Fino al 1° dicembre, delegati di tutto il mondo saranno impegnati in un vero e proprio braccio di ferro, con l’obiettivo di raggiungere un accordo internazionale legalmente vincolante. In gioco c’è la salute del nostro Pianeta, soffocato da una marea di plastica che minaccia gli ecosistemi e la nostra stessa salute.
Greenpeace e WWF, insieme a milioni di cittadini, fanno il tifo per un trattato ambizioso, che imponga una drastica riduzione della produzione di plastica, l’eliminazione del monouso e la protezione dell’ambiente. Ma non sarà facile: le lobby della plastica e le divisioni tra i Paesi rischiano di affossare le speranze di un futuro libero dall’inquinamento da plastica.
Quasi 3 milioni di persone chiedono un trattato ambizioso
Alla vigilia di questo round decisivo di negoziati, Greenpeace, WWF e il movimento Break Free From Plastic hanno consegnato ai governi una petizione firmata da quasi 3 milioni di persone in tutto il mondo. Un messaggio chiaro: vogliamo un trattato che non si limiti a parole vuote, ma che imponga azioni concrete per ridurre la produzione di plastica, eliminare il monouso e avviare una transizione verso un’economia circolare.
Le richieste chiave della petizione
- Tagliare la produzione di plastica di almeno il 75% entro il 2040. Non possiamo continuare a produrre plastica al ritmo attuale, se vogliamo davvero proteggere il clima, la salute e le comunità.
- Obbligare le multinazionali a vendere più prodotti sfusi e con packaging riutilizzabile. È ora di dire basta all’usa e getta e di promuovere modelli di consumo più sostenibili.
- Aiutare i Paesi in via di sviluppo nella transizione verso un’economia circolare. I Paesi ricchi devono fare la loro parte, offrendo supporto finanziario e tecnologico ai Paesi più vulnerabili.
- Dare voce a chi è più colpito dall’inquinamento da plastica.

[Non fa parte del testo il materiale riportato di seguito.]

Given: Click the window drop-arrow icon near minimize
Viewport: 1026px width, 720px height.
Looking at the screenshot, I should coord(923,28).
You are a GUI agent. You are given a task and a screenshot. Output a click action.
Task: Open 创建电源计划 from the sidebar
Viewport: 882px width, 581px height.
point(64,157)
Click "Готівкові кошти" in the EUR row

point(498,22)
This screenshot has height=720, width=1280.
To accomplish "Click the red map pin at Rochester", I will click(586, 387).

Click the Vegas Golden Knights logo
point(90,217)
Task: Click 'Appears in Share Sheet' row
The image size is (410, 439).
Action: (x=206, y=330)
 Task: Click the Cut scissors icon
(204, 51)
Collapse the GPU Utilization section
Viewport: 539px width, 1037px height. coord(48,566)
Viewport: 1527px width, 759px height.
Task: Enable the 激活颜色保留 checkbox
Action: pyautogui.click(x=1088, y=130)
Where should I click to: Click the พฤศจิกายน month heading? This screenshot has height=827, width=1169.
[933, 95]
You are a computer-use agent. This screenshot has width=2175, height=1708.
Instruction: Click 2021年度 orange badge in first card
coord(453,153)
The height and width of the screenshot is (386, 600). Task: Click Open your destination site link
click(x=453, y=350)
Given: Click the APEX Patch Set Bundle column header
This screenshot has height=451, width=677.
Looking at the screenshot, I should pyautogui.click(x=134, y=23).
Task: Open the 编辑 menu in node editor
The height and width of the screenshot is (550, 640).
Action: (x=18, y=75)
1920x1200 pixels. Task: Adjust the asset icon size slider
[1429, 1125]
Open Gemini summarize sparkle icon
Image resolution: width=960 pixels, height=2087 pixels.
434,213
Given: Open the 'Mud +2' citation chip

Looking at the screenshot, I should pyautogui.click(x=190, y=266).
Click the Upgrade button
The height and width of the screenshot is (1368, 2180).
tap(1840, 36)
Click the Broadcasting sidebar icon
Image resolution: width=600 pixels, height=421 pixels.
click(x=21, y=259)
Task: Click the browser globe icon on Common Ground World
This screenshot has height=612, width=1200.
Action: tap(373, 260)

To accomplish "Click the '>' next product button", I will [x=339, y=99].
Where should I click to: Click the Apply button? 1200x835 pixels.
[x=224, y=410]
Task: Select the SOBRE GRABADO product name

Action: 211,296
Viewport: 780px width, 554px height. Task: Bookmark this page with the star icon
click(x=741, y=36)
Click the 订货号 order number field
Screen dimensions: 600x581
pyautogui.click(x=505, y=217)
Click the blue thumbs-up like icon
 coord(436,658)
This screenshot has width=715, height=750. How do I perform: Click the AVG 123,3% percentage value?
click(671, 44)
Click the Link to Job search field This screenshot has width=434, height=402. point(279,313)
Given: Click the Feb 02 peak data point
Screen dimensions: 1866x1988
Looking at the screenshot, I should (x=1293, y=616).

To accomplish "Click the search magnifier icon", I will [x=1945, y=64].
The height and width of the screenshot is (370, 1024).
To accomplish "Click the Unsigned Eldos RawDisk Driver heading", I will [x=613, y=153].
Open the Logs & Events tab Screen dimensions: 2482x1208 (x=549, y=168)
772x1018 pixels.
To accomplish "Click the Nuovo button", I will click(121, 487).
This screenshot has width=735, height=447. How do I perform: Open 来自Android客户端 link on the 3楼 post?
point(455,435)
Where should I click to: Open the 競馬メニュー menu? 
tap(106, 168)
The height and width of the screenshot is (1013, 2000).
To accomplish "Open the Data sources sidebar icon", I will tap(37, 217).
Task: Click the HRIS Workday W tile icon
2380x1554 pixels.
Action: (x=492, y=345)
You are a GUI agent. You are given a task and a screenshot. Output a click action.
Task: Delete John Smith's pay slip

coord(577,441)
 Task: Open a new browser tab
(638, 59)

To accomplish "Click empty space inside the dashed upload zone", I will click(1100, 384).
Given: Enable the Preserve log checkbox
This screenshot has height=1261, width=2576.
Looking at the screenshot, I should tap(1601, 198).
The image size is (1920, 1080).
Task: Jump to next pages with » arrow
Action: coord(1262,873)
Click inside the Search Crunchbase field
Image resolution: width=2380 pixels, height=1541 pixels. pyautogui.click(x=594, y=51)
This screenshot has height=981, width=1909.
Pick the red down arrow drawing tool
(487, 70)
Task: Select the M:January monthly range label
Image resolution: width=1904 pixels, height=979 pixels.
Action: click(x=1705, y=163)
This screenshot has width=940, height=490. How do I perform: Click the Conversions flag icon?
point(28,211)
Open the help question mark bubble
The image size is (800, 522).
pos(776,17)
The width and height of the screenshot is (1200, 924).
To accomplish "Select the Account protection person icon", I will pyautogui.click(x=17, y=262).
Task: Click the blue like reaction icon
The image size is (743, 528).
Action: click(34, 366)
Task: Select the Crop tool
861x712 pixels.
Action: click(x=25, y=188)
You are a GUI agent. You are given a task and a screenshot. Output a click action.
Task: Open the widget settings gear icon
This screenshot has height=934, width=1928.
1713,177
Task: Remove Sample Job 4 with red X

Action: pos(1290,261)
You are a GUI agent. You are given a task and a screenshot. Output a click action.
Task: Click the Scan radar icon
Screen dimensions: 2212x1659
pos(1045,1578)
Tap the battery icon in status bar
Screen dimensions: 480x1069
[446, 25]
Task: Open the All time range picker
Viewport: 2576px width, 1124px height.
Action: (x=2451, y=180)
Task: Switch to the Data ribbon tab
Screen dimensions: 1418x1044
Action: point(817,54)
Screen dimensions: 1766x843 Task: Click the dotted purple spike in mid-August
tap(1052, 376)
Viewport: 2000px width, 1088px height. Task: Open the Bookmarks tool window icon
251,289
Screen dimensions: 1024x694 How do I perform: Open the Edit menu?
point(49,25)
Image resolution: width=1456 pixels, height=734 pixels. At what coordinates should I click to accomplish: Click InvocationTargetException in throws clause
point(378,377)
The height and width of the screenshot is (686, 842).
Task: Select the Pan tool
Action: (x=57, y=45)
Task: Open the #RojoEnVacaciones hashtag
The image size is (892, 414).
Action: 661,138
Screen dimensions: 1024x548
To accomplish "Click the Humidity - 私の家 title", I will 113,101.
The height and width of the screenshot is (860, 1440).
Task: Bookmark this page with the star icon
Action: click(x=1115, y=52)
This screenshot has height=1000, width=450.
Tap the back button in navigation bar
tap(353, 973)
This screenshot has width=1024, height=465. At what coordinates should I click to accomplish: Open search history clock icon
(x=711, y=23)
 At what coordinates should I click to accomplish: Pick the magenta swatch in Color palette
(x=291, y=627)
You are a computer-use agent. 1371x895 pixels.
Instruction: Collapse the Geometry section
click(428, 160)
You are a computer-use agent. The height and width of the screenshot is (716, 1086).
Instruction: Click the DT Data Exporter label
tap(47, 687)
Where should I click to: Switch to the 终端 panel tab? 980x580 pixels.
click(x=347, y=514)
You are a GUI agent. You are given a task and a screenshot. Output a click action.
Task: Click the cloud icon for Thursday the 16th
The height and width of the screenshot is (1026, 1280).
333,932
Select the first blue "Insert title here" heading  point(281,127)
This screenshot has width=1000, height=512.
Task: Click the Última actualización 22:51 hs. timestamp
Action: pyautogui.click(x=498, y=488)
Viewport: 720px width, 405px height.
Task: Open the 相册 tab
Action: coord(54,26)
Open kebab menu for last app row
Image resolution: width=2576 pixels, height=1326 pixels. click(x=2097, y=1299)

Popoli Indigeni, comunità vulnerabili e lavoratori devono essere coinvolti nella progettazione di un futuro senza inquinamento.
Il riciclo non basta
Greenpeace e WWF denunciano da tempo i limiti del riciclo come unica soluzione. Nonostante gli sforzi, il tasso di riciclo effettivo è ancora molto basso e molti Paesi, tra cui l’Italia, esportano massicciamente rifiuti plastici, spesso verso Paesi con infrastrutture inadeguate.
“Contro l’inquinamento da plastica, il riciclo non basta”, afferma Greenpeace. “Dobbiamo ridurre la produzione e il consumo“. È necessario un cambio di paradigma, che metta al centro la riduzione della produzione di plastica vergine e la promozione di modelli di consumo basati sul riuso e sulla riduzione degli imballaggi.
Le divisioni tra i Paesi
Uno dei principali ostacoli al raggiungimento di un accordo ambizioso è rappresentato dalle divisioni tra i Paesi. Mentre l’Ue e altri Paesi spingono per una riduzione della produzione di plastica, i Paesi produttori di combustibili fossili, come Arabia Saudita, Iran e Russia, si oppongono a qualsiasi limite alla produzione.
Anche la Cina, pur essendo uno dei maggiori produttori di plastica al mondo, si è opposta a un trattato che imponga obblighi di riduzione della produzione. Pechino, infatti, continua a considerarsi un “Paese in via di sviluppo” e non vuole assumersi responsabilità aggiuntive sul fronte ambientale.
Un’occasione da non perdere
La COP29 di Baku, conclusasi pochi giorni fa, ha mostrato ancora una volta le difficoltà di raggiungere un accordo globale ambizioso sul clima. A Busan, i leader mondiali hanno l’occasione di dimostrare che la cooperazione internazionale è ancora possibile, raggiungendo un trattato forte e vincolante per porre fine all’inquinamento da plastica.
“Il futuro è nelle mani dei governi riuniti a Busan”, dichiara Greenpeace. “Abbiamo bisogno di un accordo ambizioso per proteggere la nostra salute, le nostre comunità, il clima e il Pianeta”.
WWF sottolinea l’urgenza di agire: “Senza interventi significativi, si prevede che entro il 2040 la quantità di plastica immessa nell’ambiente ogni anno raddoppierà“.